From a historical perspective, it's extremely revealing to understand what a cultural and developmental chasm divided France and Spain back in 1840. When we think today of European colonialism of the 19th century, we tend to think of the European nations as imposing themselves on other continents by virtue of industrial technology. But if you read "Winter in Mallorca", then it's plain to see that huge "development gaps" existed at the heart of Europe itself - Sand regards the large island of Mallorca, only 250 miles off the French coast as an uncivilized, savage place.

But instructive as Sand is about history, she is also insightful about so many universal constants of life. When Sand asks herself, "Why travel?", she provides this response: "Who amongst us has not, at some time, selfishly dreamed of forsaking his affairs, his habits, his acquaintances and even his friends, to settle in some enchanted island and live without worries, without responsibilities, and above all, without newspapers?"

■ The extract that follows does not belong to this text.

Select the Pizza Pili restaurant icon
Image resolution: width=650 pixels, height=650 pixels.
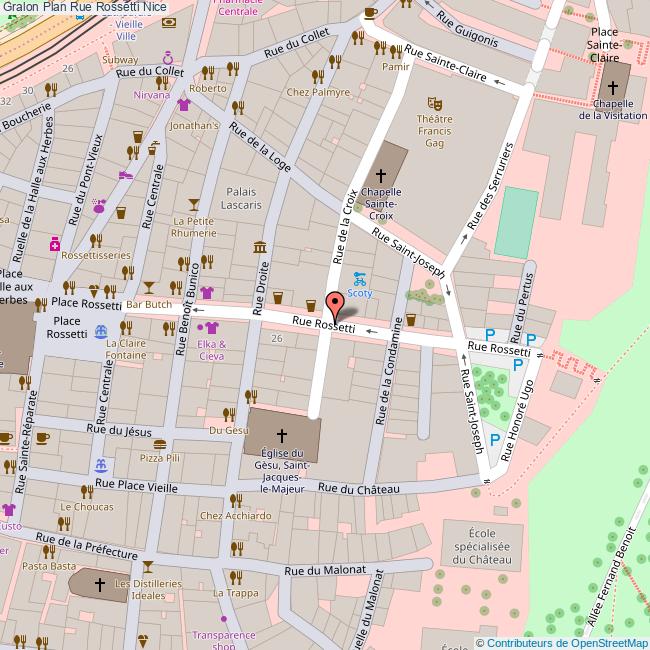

Sand was of course a most extraordinary woman. Married and with two children, she left her husband and embarked upon some "wild" years, before hooking up with Chopin (statue of Chopin in front of the old monastery at Valldemosa, above). She sometimes wore men's clothes and smoked cigars. Her affair with Chopin came to a nasty Woody Allen-Mia Farrow style end ten years later when she accused Chopin of having long been in love with her daughter (Sand had travelled to Mallorca with her two children and Chopin). In her life she found time for affairs with a host of famous artists including Jules Sandeau, Prosper Merimee, Alfred de Musset, Pierre-Francois Bocage, Charles Didier, Felicien Mallefille, Louis Blanc...

But what would Sand (pictured left) have had to say to our current age, as we often shy away from criticizing ignorance and superstition for fear of offending sensibilities, even if the result is chronic social oppression? Sand was quite happy to have the grandest historical monuments torn down if it meant that in doing so people were eternally freed from the tortures - both of body and mind - of the Inquisition. We perhaps in the world today need more fearless free-thinking women like her.